Le temps du changement est proche

Publié le par Jean-Baptiste

Certains journalistes n'hésitent pas à dire que le temps des révolutions est révolu ou dépassé. Il n'y a pas de plus exaspérant que de nous faire croire que rien ne peut changer la société et que nous sommes dans un système irréformable. C'est à nous jeunes militants socialistes, communistes, intermondialistes, quelque soit notre courant de gauche de faire comprendre aux technocrates, aux dirigeants et au monde de la finance que nous ne voulons plus de ce monde. Ce monde où l'argent prédomine et où les valeurs humaines ont été mises de côté.
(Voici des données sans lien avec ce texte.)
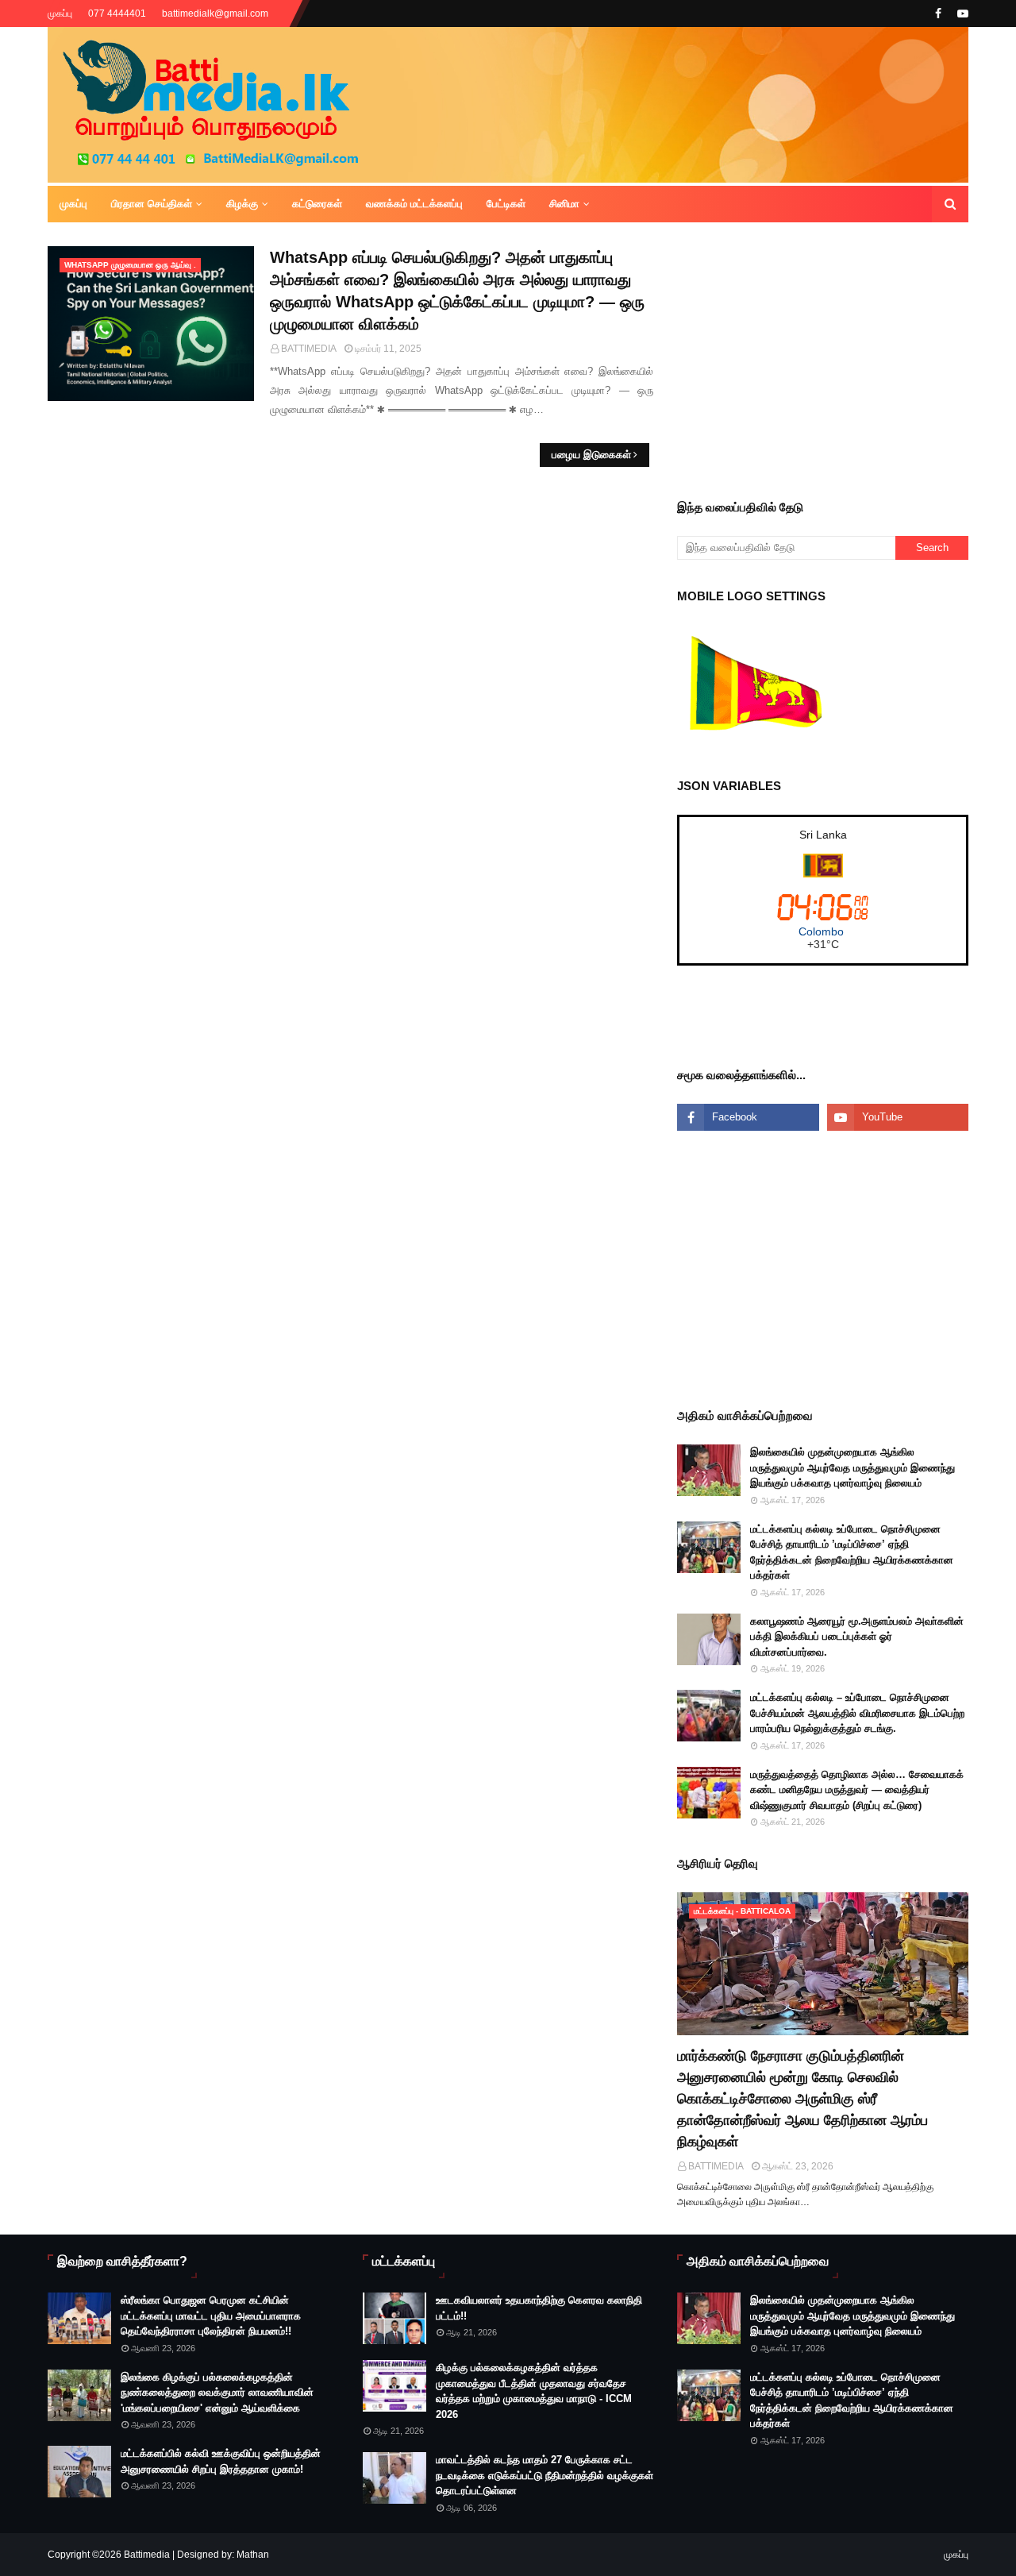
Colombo (821, 931)
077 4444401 (117, 13)
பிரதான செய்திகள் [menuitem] (151, 204)
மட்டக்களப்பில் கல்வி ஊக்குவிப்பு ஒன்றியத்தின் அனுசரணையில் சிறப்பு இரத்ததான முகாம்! (221, 2461)
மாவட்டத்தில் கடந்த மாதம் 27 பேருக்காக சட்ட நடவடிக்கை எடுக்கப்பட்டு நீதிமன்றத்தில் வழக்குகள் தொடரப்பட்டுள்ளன (544, 2475)
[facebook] (938, 13)
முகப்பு (60, 13)
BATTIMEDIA (309, 348)
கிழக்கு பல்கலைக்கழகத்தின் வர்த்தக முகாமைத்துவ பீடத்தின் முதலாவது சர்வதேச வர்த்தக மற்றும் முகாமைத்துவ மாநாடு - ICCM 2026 (534, 2391)
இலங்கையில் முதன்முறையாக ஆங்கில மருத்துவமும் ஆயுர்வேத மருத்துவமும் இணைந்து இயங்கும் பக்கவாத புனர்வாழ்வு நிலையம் (852, 1467)
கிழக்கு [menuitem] (242, 204)
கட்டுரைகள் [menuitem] (317, 204)
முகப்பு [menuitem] (73, 204)
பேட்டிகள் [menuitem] (506, 204)
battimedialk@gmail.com (215, 13)
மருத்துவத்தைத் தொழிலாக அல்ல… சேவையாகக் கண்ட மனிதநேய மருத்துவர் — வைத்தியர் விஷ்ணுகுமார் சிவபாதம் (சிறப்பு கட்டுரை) (857, 1789)
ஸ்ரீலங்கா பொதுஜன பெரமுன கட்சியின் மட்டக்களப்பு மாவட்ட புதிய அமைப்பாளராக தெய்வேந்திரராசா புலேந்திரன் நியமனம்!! (211, 2315)
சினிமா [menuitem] (564, 204)
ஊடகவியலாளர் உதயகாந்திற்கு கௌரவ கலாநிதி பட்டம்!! (539, 2308)
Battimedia (147, 2554)
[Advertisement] (846, 357)
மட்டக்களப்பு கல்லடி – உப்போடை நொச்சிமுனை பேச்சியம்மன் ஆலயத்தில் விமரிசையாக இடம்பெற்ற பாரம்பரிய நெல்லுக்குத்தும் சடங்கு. (857, 1712)
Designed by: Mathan (222, 2554)
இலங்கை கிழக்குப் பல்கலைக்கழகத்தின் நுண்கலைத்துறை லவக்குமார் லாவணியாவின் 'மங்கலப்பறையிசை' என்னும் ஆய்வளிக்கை (217, 2392)
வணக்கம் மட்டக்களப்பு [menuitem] (414, 204)
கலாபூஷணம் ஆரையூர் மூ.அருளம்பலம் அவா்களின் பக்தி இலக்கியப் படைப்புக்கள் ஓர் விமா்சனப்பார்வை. (857, 1636)
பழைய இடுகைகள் (591, 455)
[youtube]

J'aimerais dire à tous ceux qui méprisent la révolution sociale que "nous", génération sacrifiée, nous en avons assez de cette société de misère, de chômage, de précarité, de mépris, d'intolérance et que la révolte est proche si le gouvernement français continue à se ficher du bien-être des citoyens. Nous nous battons d'abord pour la victoire de la gauche et de François Hollande en mai prochain mais l'élection présidentielle ne sera pas le seul moment pour nous, la jeunesse, d'exprimer notre mécontentement et notre point de vue sur tel ou tel sujet de société. Nous ne voulons plus de ce capitalisme financier qui fait la pluie et le beau temps. Nous ne voulons plus de cette Europe technocratique qui met les peuples après l'intérêt des banquiers. L'Euro va mal, à cause de qui ? La Grèce est dans le gouffre à cause de qui, de quoi ? Nous n'acceptons pas les délocalisations des entreprises qui font du profit. Les patrons disent que le coût de la main d'oeuvre est trop élévé mais il faut bien que les gens vivent face à une augmentation des produits alimentaires, du gaz, de l'électricité, de l'essence, du fuel, des loisirs...de tout. Le modèle libéral touche à sa fin et la crise que nous traversons devrait être un cri d'alarme. Pourtant nos dirigeants continuent à défendre ce système. Les chefs d'Etats baisent les pieds des traders et du marché financier et aucune réforme profonde nous réconforte pour l'avenir. On continue jusqu'à la prochaine crise....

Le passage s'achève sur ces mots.